Creation and Development of Patient-Derived Organoids for Therapeutic Screening in Solid Cancer

Purpose of Review: Clinical implementation of personalized cancer therapy necessitates translational cancer models that faithfully represent the molecular and cellular features of human cancer. Current patient-derived preclinical models, including cell line and xenograft models, are limited by incomplete recapitulation of parental tumor heterogeneity and long induction times, impeding their ability to directly inform clinical decision-making. Newly emerging patient-derived organoids (PDOs) of solid tumors retain the intra-tumoral heterogeneity lost in many preclinical models and mirror the therapeutic responsiveness of their parent tumors.
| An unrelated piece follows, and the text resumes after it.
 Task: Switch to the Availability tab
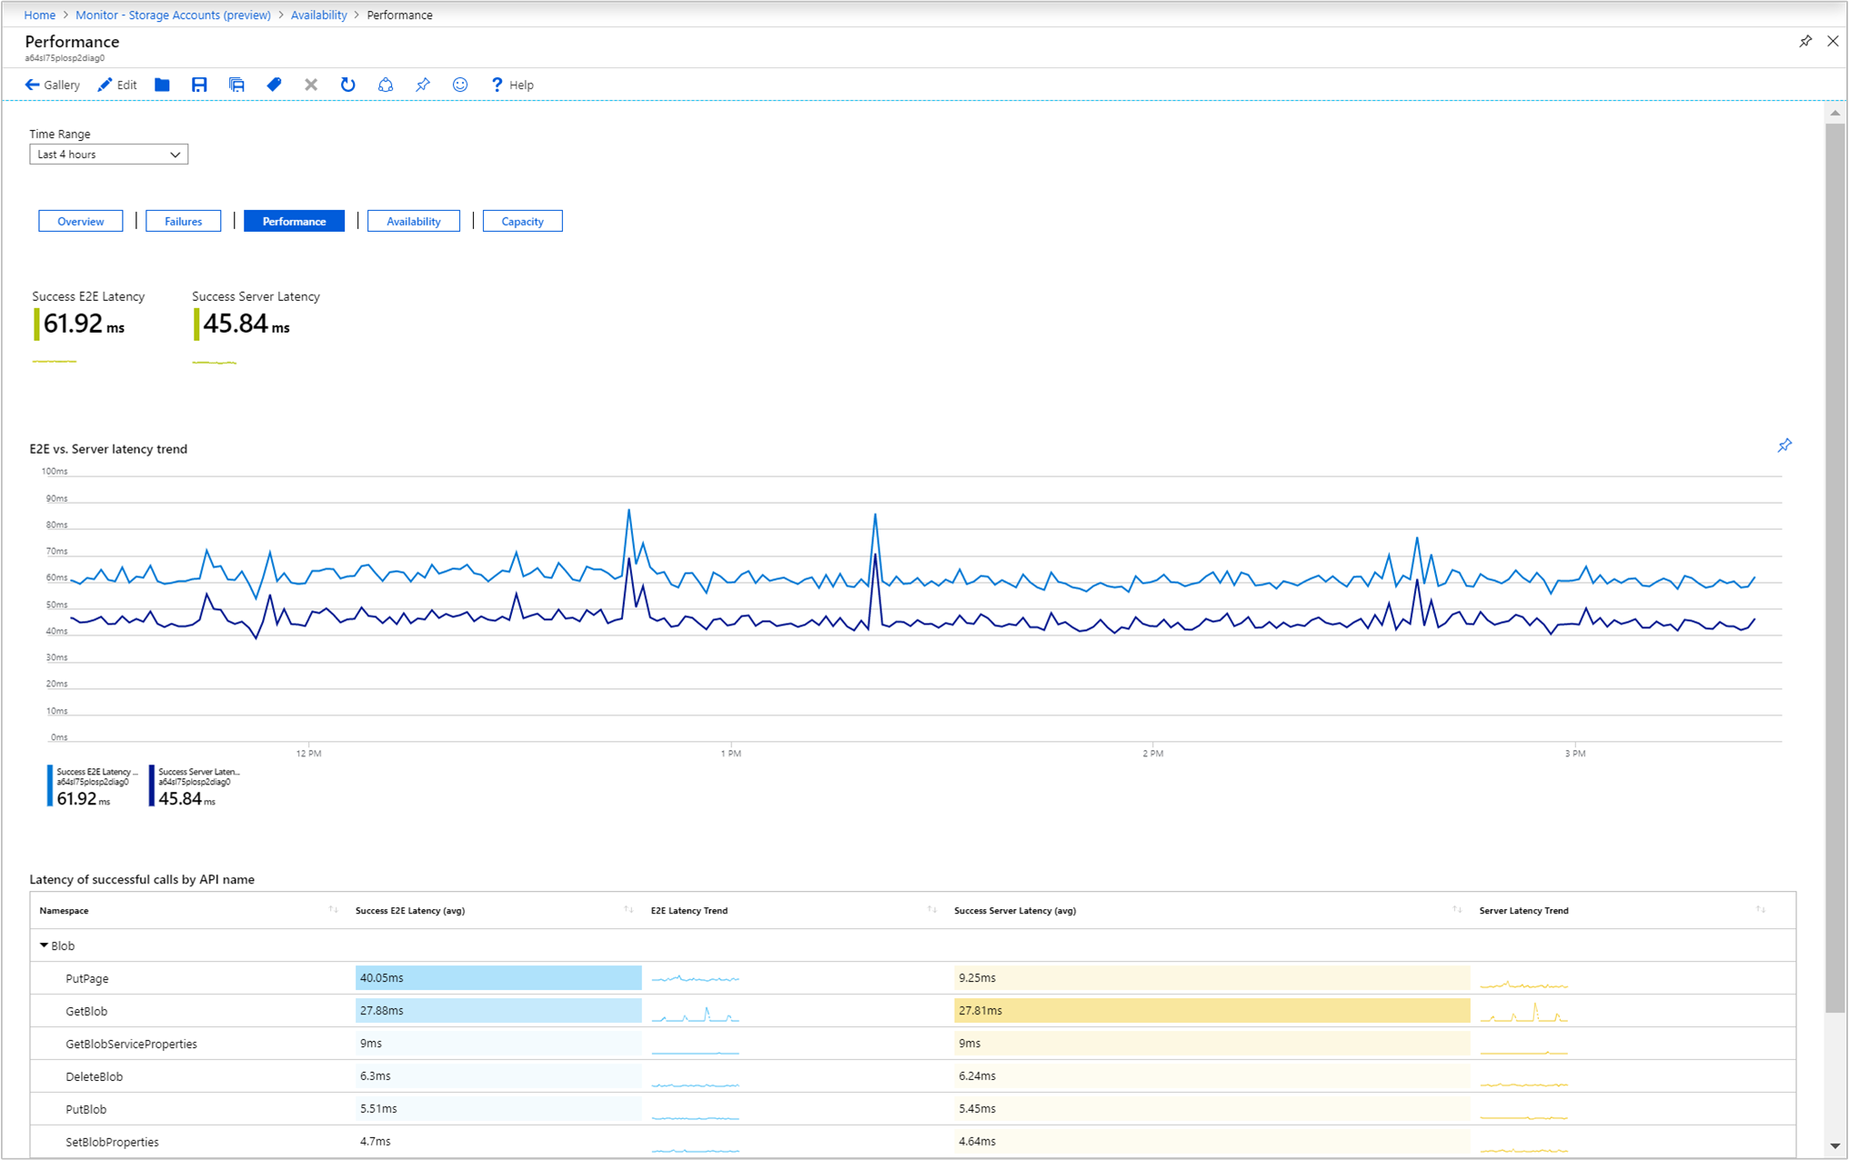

Herein, we explore the origins and rationale for organoid cancer modeling, the creation of PDO models through an illustrative example of glioma organoids, and their downstream use in comprehensive drug screens to guide oncologic therapy selection. Recent Findings: Cancer organoid models have been generated through numerous techniques, producing PDOs of brain, pancreatic, breast, and gastrointestinal cancer, among others. Recent evidence supports the creation of PDOs using a minimally processed approach, whereby manually parcellated tissue can produce viable organoids in the absence of tissue dissociation, an artificial extracellular matrix, and exogenous growth factors. Refinement of these models thus allows PDOs to serve as patient avatars, and early evidence demonstrates similar responses to chemotherapy and radiotherapy as the parent tumor. Summary: The retention of key molecular, histopathologic, and phenotypic features of numerous human cancers offers compelling support for the use of PDOs as translational cancer models. Given the ability to rapidly create these models following tumor resection, PDOs can be used as platforms for personalized drug screens to guide the selection of oncologic therapies.